# `BOXPLOT`

Boxplot, introduced by John Tukey in his classic book Exploratory Data Analysis close to 50 years ago, is great for visualizing data distributions from multiple groups. Boxplot captures the summary of the data efficiently with a simple box and whiskers and allows us to compare easily across groups. Boxplots summarizes a sample data using 25th, 50th and 75th percentiles. These percentiles are also known as the lower quartile, median and upper quartile. The advantage of comparing quartiles is that they are not influenced by outliers.


------------------------------------------------------------------

![](http://web.pdx.edu/~stipakb/download/PA551/boxplot_files/boxplot4.jpg)

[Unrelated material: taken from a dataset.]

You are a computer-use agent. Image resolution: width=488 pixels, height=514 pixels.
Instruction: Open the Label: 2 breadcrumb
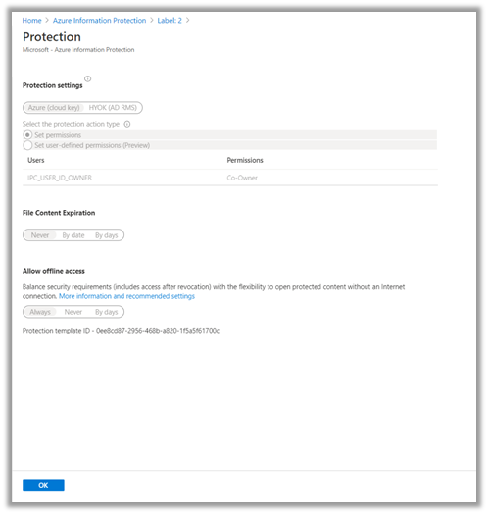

------------------------------------------------------------------

### Definitions
`Median`
The median (middle quartile) marks the mid-point of the data and is shown by the line that divides the box into two parts. Half the scores are greater than or equal to this value and half are less.

`Inter-quartile range`
The middle “box” represents the middle 50% of scores for the group. The range of scores from lower to upper quartile is referred to as the inter-quartile range. The middle 50% of scores fall within the inter-quartile range.

`Upper quartile`
Seventy-five percent of the scores fall below the upper quartile.

`Lower quartile`
Twenty-five percent of scores fall below the lower quartile.

`Whiskers`
The upper and lower whiskers represent scores outside the middle 50%. Whiskers often (but not always) stretch over a wider range of scores than the middle quartile groups.


In [1]:
import pandas as pd
import matplotlib.pyplot as plt
import seaborn as sns
sns.set()
from ipywidgets import interact

In [2]:
df = pd.read_csv("http://bit.ly/2cLzoxH")

In [3]:
df.head()

Unnamed: 0,country,year,pop,continent,lifeExp,gdpPercap
0,Afghanistan,1952,8425333.0,Asia,28.801,779.445314
1,Afghanistan,1957,9240934.0,Asia,30.332,820.85303
2,Afghanistan,1962,10267083.0,Asia,31.997,853.10071
3,Afghanistan,1967,11537966.0,Asia,34.02,836.197138
4,Afghanistan,1972,13079460.0,Asia,36.088,739.981106


In [4]:
def get_year(year,swarm = False,palette="deep",save = False):
    plt.figure(figsize=(15,10))
    
    bplot = sns.boxplot(y='lifeExp', x='continent', 
                 data=df[df.year == year],
                 width=0.5,
                 palette=palette,linewidth=3)
    bplot.axes.set_title(f"{year}: Life Expectancy Vs Continent",
                    fontsize=16)
 
    bplot.set_xlabel("Continent", 
                    fontsize=14)
    bplot.tick_params(labelsize=10)
    if swarm == True:
        bplot = sns.swarmplot(y='lifeExp', x='continent', data=df[df.year == year],
                              color=".1")
    if save == True:
        filename=f"{year} boxplot.jpg"
        bplot.figure.savefig(filename,
                    format='jpeg',
                    dpi=100)
    plt.show()

# Identify Skewness
We can also identify the skewness of our data by observing the shape of the box plot. If the box plot is symmetric it means that our data follows a normal distribution. If our box plot is not symmetric it shows that our data is skewed. You can get a better understanding by looking at the diagrams below:

![](https://cdn-images-1.medium.com/max/800/1*X_IbsDGoX8Tdad8hC-xYOQ.png)

In [5]:
interact(get_year,
         year = [2007, 2002, 1997, 1992, 1987, 1982, 1977, 1972, 1967, 1962, 1957,1952],
         swarm = [True,False],
         palette = ["deep", "muted", "pastel", "bright", "dark", "colorblind","Set3","Set2"],
         save = [True,False]);

interactive(children=(Dropdown(description='year', options=(2007, 2002, 1997, 1992, 1987, 1982, 1977, 1972, 19…